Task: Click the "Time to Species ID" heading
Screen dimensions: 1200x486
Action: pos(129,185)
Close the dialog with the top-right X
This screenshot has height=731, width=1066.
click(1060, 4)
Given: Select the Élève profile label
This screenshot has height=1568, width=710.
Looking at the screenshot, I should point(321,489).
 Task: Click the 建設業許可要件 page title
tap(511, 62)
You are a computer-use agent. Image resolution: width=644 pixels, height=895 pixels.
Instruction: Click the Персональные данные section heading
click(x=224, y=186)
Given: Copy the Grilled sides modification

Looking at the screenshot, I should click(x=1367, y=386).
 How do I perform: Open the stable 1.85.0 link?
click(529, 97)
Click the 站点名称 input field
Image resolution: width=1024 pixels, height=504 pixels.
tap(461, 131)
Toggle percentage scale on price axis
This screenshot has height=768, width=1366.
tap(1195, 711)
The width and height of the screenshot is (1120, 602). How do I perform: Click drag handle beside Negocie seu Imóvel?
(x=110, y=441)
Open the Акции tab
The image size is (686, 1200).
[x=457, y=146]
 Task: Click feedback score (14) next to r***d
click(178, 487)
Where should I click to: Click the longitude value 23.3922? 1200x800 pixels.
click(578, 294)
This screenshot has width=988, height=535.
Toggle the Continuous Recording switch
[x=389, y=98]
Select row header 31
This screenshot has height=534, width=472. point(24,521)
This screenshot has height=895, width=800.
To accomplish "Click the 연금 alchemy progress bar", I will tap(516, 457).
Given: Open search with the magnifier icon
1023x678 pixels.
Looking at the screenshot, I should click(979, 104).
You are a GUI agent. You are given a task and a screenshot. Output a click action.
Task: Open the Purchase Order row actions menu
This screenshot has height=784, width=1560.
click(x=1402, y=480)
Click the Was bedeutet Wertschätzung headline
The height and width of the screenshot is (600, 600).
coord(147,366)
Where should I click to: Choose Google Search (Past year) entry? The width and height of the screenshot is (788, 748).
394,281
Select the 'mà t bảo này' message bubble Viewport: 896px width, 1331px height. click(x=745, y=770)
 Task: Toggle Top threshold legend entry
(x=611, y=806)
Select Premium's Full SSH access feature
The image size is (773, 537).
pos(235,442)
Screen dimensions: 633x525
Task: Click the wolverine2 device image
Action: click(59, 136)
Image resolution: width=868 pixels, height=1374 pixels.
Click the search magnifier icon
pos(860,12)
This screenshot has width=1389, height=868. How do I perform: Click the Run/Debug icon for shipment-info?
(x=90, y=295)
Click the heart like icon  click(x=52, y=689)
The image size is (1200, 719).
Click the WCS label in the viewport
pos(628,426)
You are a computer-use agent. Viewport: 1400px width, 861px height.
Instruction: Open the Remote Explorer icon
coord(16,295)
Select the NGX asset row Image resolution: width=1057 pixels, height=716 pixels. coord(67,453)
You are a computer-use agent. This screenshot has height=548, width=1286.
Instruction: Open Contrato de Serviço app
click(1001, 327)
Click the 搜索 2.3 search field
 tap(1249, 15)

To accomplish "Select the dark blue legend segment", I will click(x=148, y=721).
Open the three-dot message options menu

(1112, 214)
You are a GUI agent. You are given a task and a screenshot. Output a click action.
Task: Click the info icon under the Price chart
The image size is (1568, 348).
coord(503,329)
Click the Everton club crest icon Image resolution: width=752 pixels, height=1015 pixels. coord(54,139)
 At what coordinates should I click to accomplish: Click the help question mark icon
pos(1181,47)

··········

Exercise »
Copy out the data again exactly, from the line containing "Click the heart" through the line containing "coord(16,295)", with both of those lines included.

Solution »
Click the heart like icon  click(x=52, y=689)
The image size is (1200, 719).
Click the WCS label in the viewport
pos(628,426)
You are a computer-use agent. Viewport: 1400px width, 861px height.
Instruction: Open the Remote Explorer icon
coord(16,295)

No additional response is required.